#### THE PROBLEM
Reproduce, word for word, the stretch of the bread recipe below from "This recipe makes" through "pounds, 16 slices)".

#### TEXT SEGMENT
——————
This recipe makes a large, pretty, round loaf with a lovely light texture, mildly seasoned with Parmesan and pesto. For flavor variations, Michele Burns of St. Albert, Alberta suggests substituting chopped sun-dried tomatoes and olives…or cinnamon and raisins.
  • Total Time
    Prep: 15 min. + rising Bake: 20 min. + cooling
  • Makes
    1 loaf (2 pounds, 16 slices)

Ingredients

  • 1-1/3 cups water (70° to 80°)
——————
#### DATA SHOWN
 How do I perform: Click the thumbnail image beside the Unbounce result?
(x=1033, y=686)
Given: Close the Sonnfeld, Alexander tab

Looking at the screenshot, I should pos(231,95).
——————
#### THE RESULT
This recipe makes a large, pretty, round loaf with a lovely light texture, mildly seasoned with Parmesan and pesto. For flavor variations, Michele Burns of St. Albert, Alberta suggests substituting chopped sun-dried tomatoes and olives…or cinnamon and raisins.
  • Total Time
    Prep: 15 min. + rising Bake: 20 min. + cooling
  • Makes
    1 loaf (2 pounds, 16 slices)